Investigators at Northwestern University’s Feinberg School of Medicine have used a new mouse model of Parkinson’s disease (PD) to confirm a causal role for mitochondrial dysfunction in Parkinson’s disease.
More surprisingly, the same model has called into question previously uncontroversial notions about the motor features that are PD’s most conspicuous feature.
“For as long as I’ve been in the field, we’ve thought that when dopamine release in the striatum failed, that’s when you became parkinsonian,” D. James Surmeier explained in an interview on the University’s website.
But “when we saw, very early on, loss of striatal dopamine release, the mice were not parkinsonian at all.”
Surmeier is professor and chair of the physiology department at Feinberg, and the corresponding author of the paper reporting the findings, which appeared in the Nov. 3, 2021, issue of Nature.
Parkinson’s disease is the second most common neurodegenerative disorder, and it is a multifactorial disease that involves many parts of the brain, and can include cognitive and psychiatric symptoms.
But its core motor symptoms are caused by the degeneration of dopaminergic neurons in the substantia nigra.
The substantia nigra is part of the basal ganglia, a part of the brain that controls voluntary movement. In layperson’s terms, the role of the substantia nigra is to help us “do the right thing in the right circumstance to promote our survival… Moving in a way that achieves our goals and avoids punishment," Surmeier said. It also helps automate behavior based on experience.
The substantia nigra projects widely throughout the brain, and its neurons make contact with many other downstream cells.
For those reasons, substantia nigra neurons have high energy demands even by the gluttonous general standards of the brain. “These neurons have a phenotype that puts their mitochondria” – which produce the cellular energy source ATP – “under stress all of the time,” Surmeier said.
“We know that mitochondrial dysfunction is critical to the beginnings of the disease,” and mutations in mitochondrial genes underlie several forms of early-onset familial PD.
But whether mitochondrial damage was truly a driver of disease remained controversial in the scientific community.
Animal models of PD have most often used the toxin MPTP to kill neurons in the substantia nigra. But while the MPTP model reproduced many of the symptoms of PD, both at the behavioral and the cellular level, potential therapies discovered with the approach “failed time and time again” in the clinic, he said. “That model, even though it implicated mitochondria, was not translating.”
Furthermore, in previous experiments, knockout animals missing a protein important for function of the mitochondrial complex 1 (MC1) did not develop PD-like symptoms.
In the work now published in Nature, Surmeier and his team engineered mice to lack another, more critical part of MC1.
The protein the researchers focused on turns over very slowly. And “this turns out to be critical to the outcome of the experiment, because it gave cells time to adapt,” Surmeier said.
The team showed that neurons in the knockout animals switched to glycolysis, which does not take place in the mitochondria, for energy production. The cells were able to survive on that alternate energy.
But their axons became dysfunctional consistent with the idea that mitochondrial dysfunction is a driver of PD, not just a marker.
Surmeier stressed that the work is “not a demonstration that all forms of Parkinsonism are caused through this mechanism.” The protein α-synuclein, which misfolds, aggregates and propagates from cell to cell, plays an important role in the disease as well.
An unexpected translational opportunity
While the findings confirm that mitochondrial-targeting therapies have clinical promise, the work’s most direct translational impact may lie elsewhere.

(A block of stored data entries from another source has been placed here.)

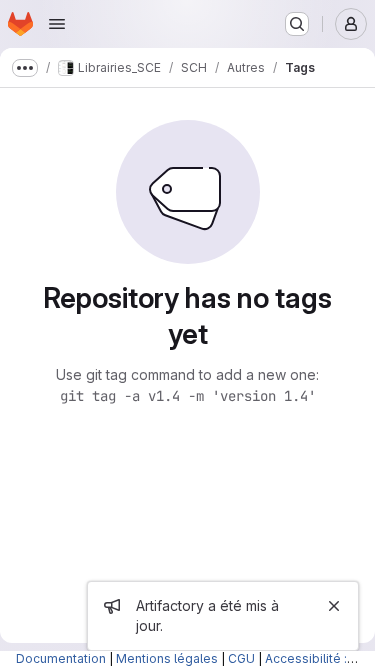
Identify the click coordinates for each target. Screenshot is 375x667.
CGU (241, 658)
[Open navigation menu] (57, 24)
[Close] (334, 606)
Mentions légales (167, 658)
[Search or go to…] (297, 24)
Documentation (61, 658)
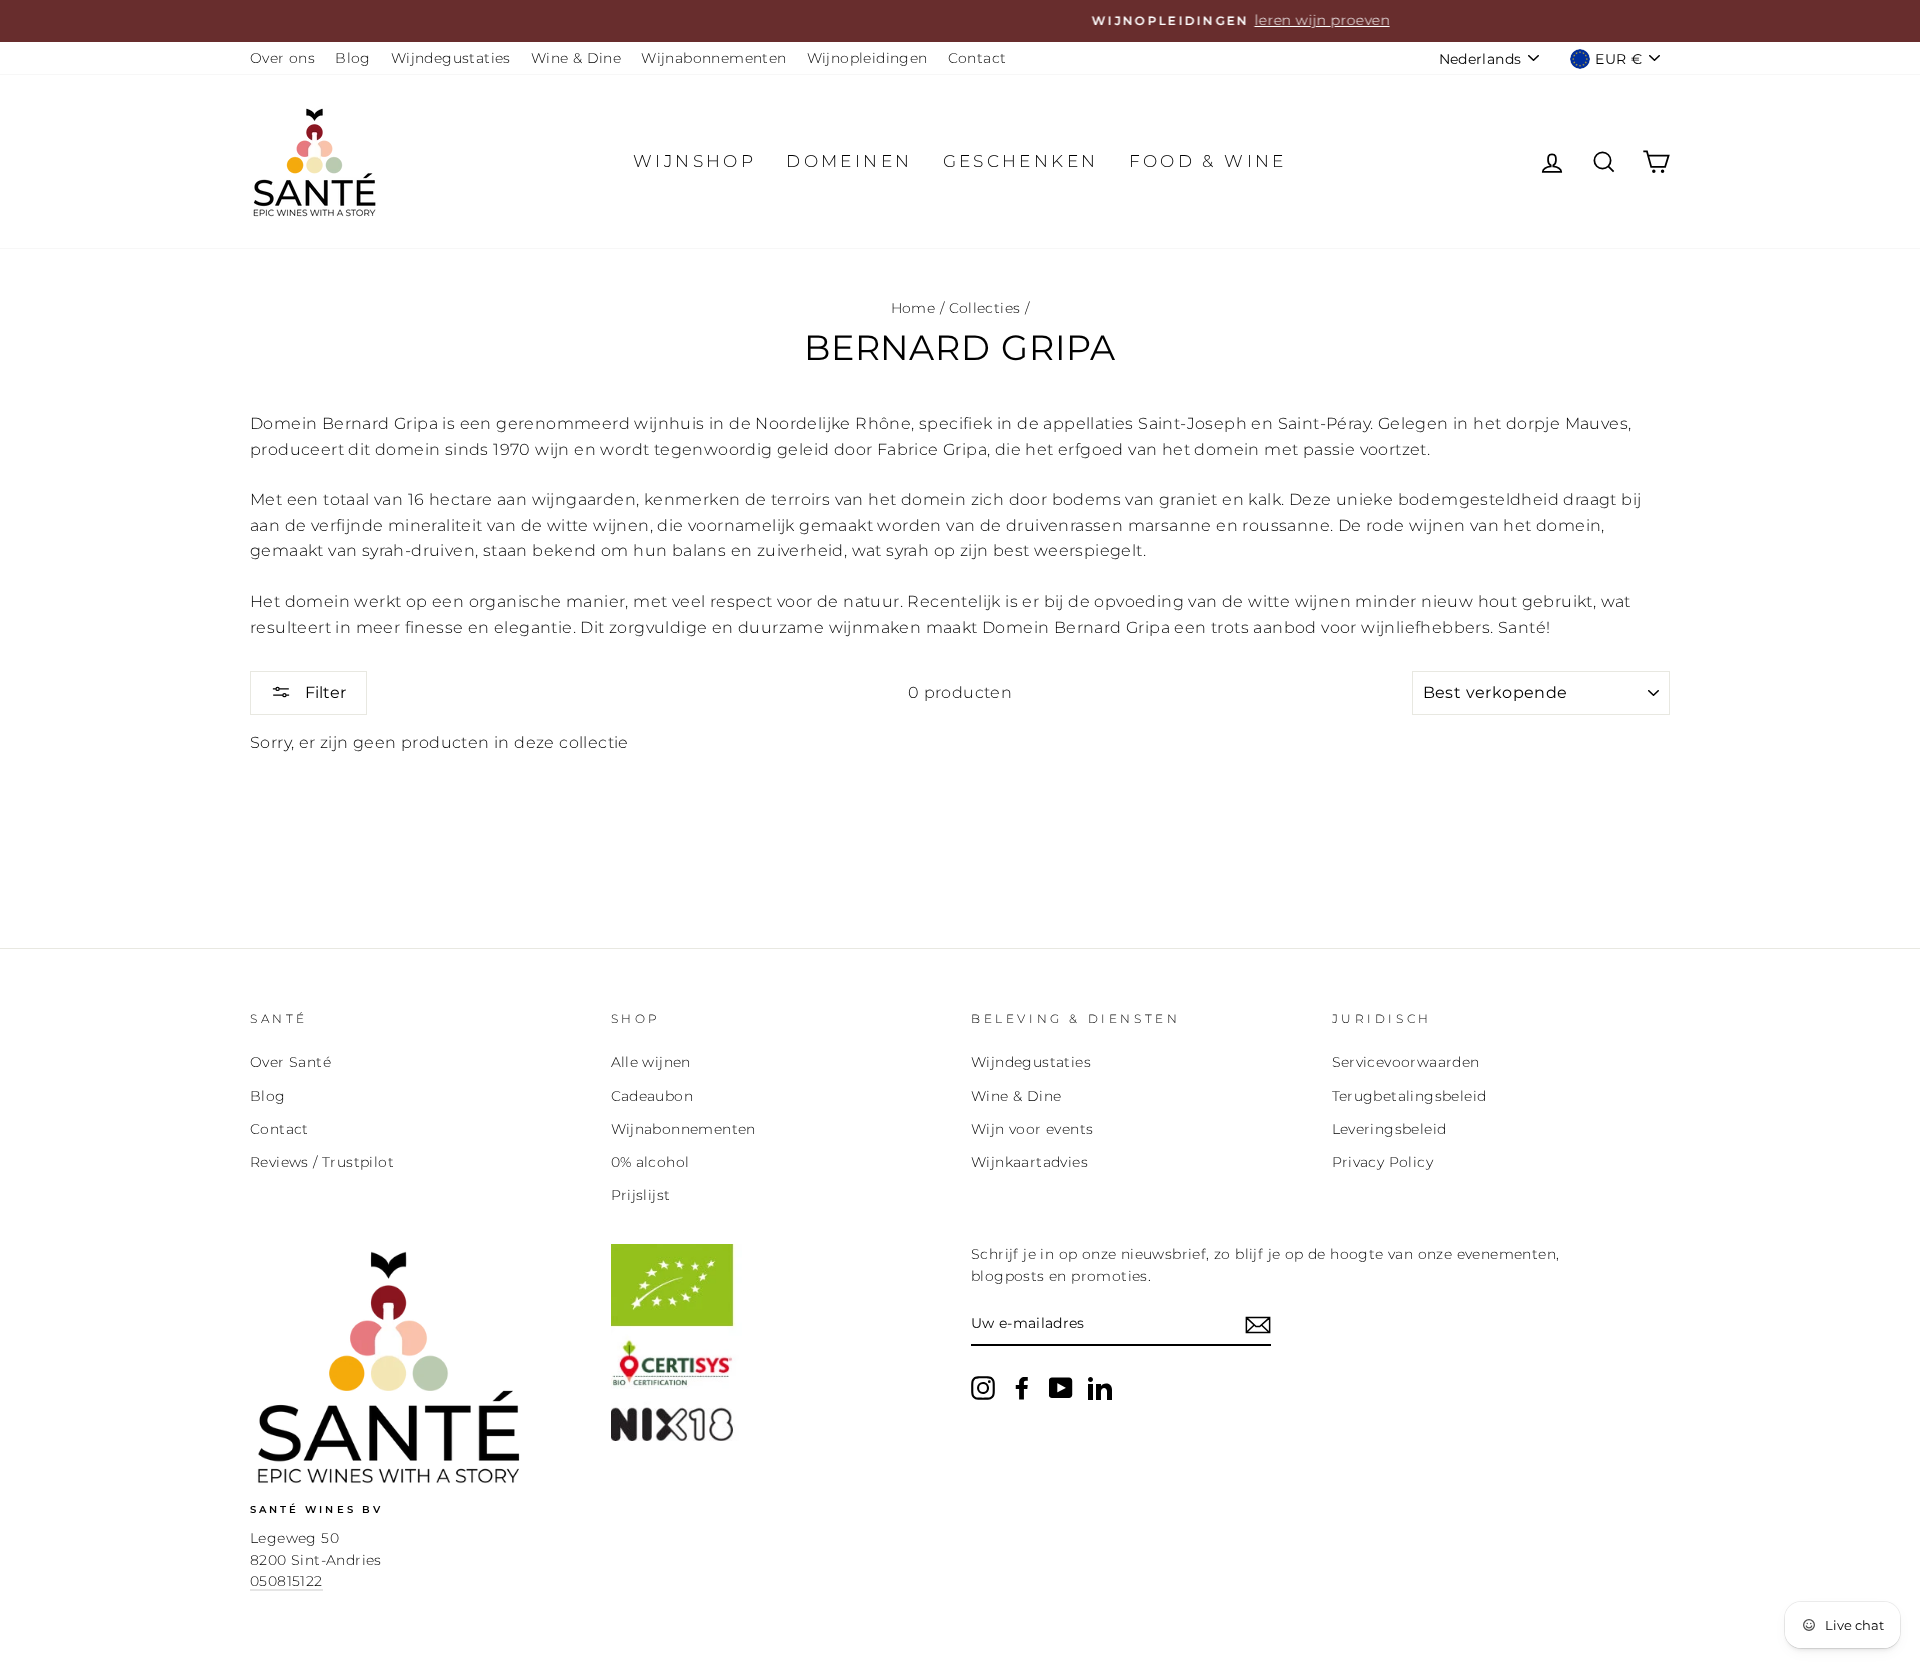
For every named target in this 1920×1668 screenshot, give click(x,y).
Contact (977, 58)
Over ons (282, 58)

Dopaminergic substantia nigra neurons are different from most neurons in the brain because they release transmitters not just from their axons, which project to the striatum, but also from their dendrites and cell body, which lie in the substantia nigra itself.
“They communicate with other neurons not just where their axon goes, but also where their cell body sits,” Surmeier said.
Because disease progresses slowly in the model developed by Surmeier and his colleagues, there is a point where axons are no longer releasing dopamine, but the cell bodies and dendrites still are.
And at that point, though the animals had subtle fine motor deficits, if you put them on the floor and let them run around, you couldn’t tell them from normal mice,” he said. “It makes clear that dopamine is acting in other parts of the basal ganglia than just the striatum.”
That, in turn, could breathe new life into gene therapy for PD.
The standard of care for PD patients is the dopamine precursor L-dopa, which is processed into dopamine by the enzyme aromatic acid decarboxylase.
L-dopa is effective at alleviating motor symptoms, but as the disease progresses, its dose needs to be increased to a point where its side effects become intolerable.
A previous clinical trial has attempted to deliver aromatic acid decarboxylase to the striatum, but “had to be terminated because there were complications of trying to get so much enzyme into the striatum,” which is a very large structure.
The substantia nigra is much smaller than the striatum, and so gene therapy here has a better chance of being successful.
And data from the previous trial suggest the approach should be safe. “All we’re essentially doing is targeting it to a slightly different area of the brain,” he said.